El Evangelio está lleno de sorpresas. En la liturgia del próximo domingo leemos un pasaje del evangelio en el cual el evangelista Mateo nos cuenta su primer encuentro con Jesús. El era recaudador de impuestos y recaudaba para los extranjeros ocupantes. Su oficio y su persona no estaban bien vistos por los judíos piadosos. A pesar de todo Jesús se fija en él y lo llama. Fue un Apóstol, un mártir, un santo.

Los judíos bienpensantes se extrañan y protestan. ¿cómo es que vuestro maestro come con esa gente? La respuesta de Jesús es directa y desconcertante: he venido a buscar a los pecadores, no a los justos. Aprended de una vez lo que significa la misericordia. Hay en estas palabras de Jesús muchas cosas para pensar.

Podemos preguntarnos quiénes eran más pecadores, si Mateo que se ganaba la vida como podía pero estaba dispuesto a dejarlo todo, a cambiar de vida, y seguir al Señor, o los puritanos que se creían muy justos y se escandalizaban de la conducta de Jesús, pero no querían aceptar su palabra ni sus llamadas.

En nuestro mundo las palabras de Jesús resultarían extrañas, pues entre nosotros ya no se usa la palabra “pecadores”. No se habla de pecadores ni de pecado. Como si todos fuéramos justos. Es una muestra más de lo perdidos que estamos. En una concepción de la vida donde no se cuenta con Dios, en la que cada uno es dueño absoluto de su vida y no reconocemos nuestra relación de criaturas con Dios, es lógico que no se hable de pecado ni de pecadores.
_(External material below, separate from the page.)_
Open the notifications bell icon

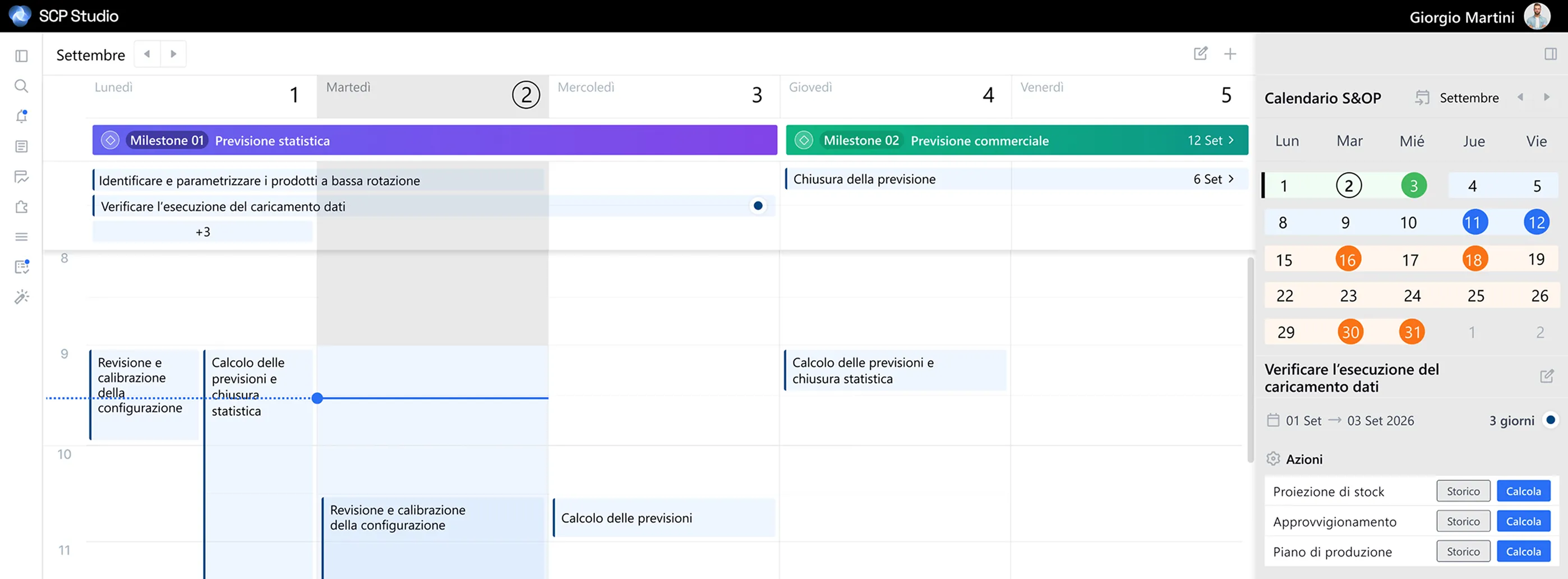pos(21,116)
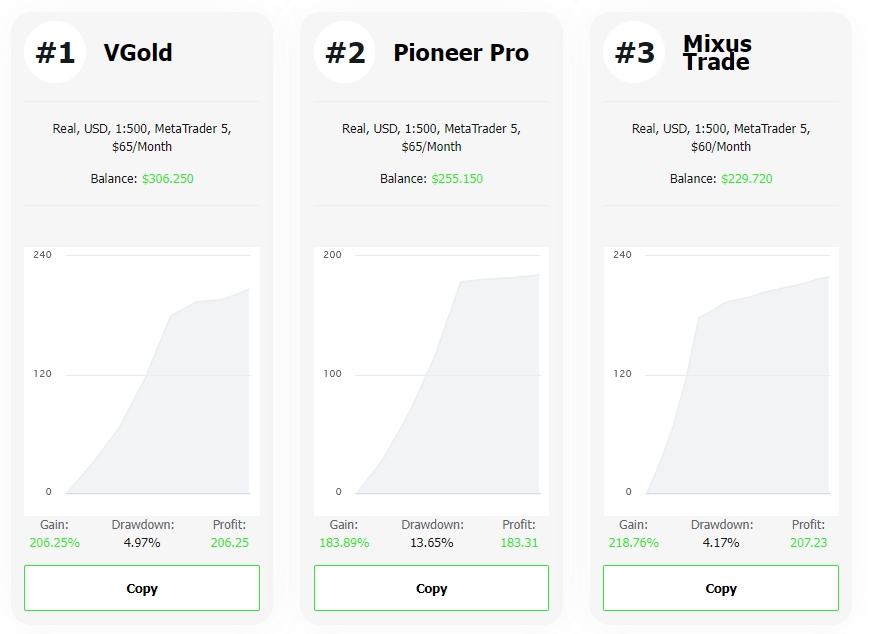Open the Mixus Trade signal name
The width and height of the screenshot is (873, 634).
point(717,53)
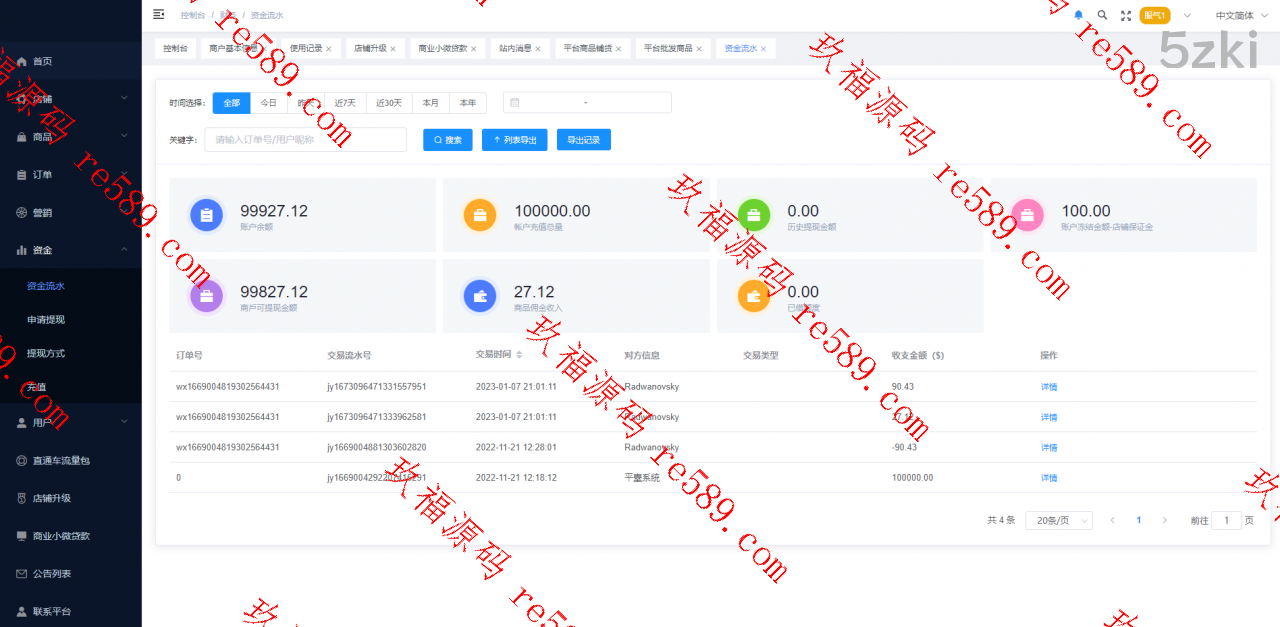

Cada uno vive y actúa según su mejor parecer y entender. Cada uno se declara justo a sí mismo sin someterse al juicio de Dios.

En un mundo sin Dios se pierde sin remedio el sentido de la justicia interior, de la verdad y rectitud de nuestra vida vista por dentro y desde dentro. Sólo las posibles agresiones contra la libertad o los derechos de los demás pueden ser denunciados como posible injusticia, pero ya no son pecados, porque se ha perdido el sentido de la responsabilidad religiosa delante de Dios. Esta debilidad de la conciencia moral es casi inevitable en una cultura sin Dios. Por eso es tan alarmante que sus efectos se generalicen también entre los cristianos. Por un proceso de impregnación espiritual corremos el riesgo de hablar, pensar y casi vivir como los que no creen en Dios. Hay que estar prevenidos.

Lo cierto es que si vivimos de verdad en relación con Dios, una relación de adoración y de fe, espontáneamente, nos sentiremos injustos, desagradecidos, faltos del amor y de la confianza que el buen Dios se merece, lejos del amor al prójimo que Dios nos pide, en una palabra, pecadores. Y gracias al reconocimiento de nuestras carencias interiores, nos pondremos en actitud de invocación, de espera y acogimiento de la salvación de Dios. A estos pecadores, que se reconocen como tales, y aceptan la ayuda de Dios por medio de N. S. Jesucristo es a los que Jesús se refiere cuando dice que ha venido a buscar a los pecadores. Los otros, los que se tienen por inocentes, los que no reconocen sus pecados, son también pecadores, pero se cierran ellos mismos a la ayuda de Dios. No sienten necesidad de que nadie les salve de nada. Les parece un agravio que alguien les diga que necesitan salvación. Aun así Dios los ama y Jesús buscará la ocasión para hacerles llegar algún rayo de luz que les haga ver la verdad de las cosas, la verdad de su propia vida.

Si lo pensamos bien, veremos que éste es un mensaje muy actual y muy realista. En un mundo tan duro, tan competitivo, tan egoísta como el nuestro, en grande y pequeña escala, ¿cómo podemos pensar que somos inocentes? Aquí nadie es inocente. Todos somos pecadores, a todos nos falta amor que es la única justicia verdadera, amor de Dios y amor del prójimo. La única inocencia posible es la del arrepentimiento, la de la invocación, la de la conversión permanente, siguiendo las inspiraciones del Señor, llevados y sostenidos por el Espíritu de Dios que habita en nosotros.

San Pablo completa nuestra reflexión diciéndonos que creyendo en Dios y confiando en El es como nos ponemos en el camino de la justicia interior y de la salvación. Jesús, muriendo en la cruz, nos reveló definitivamente la bondad y la misericordia de Dios, iluminó nuestra vida con la luz de la vida verdadera y así quebró el poder del pecado que nos tenía cautivos. Resucitando a Jesús Dios se manifestó definitivamente como el Dios de la vida, creyendo en El y liberándonos del poder del mal podemos esperar y alcanzar ya desde ahora la vida verdadera, santa y eterna. Un buen alimento para toda la semana.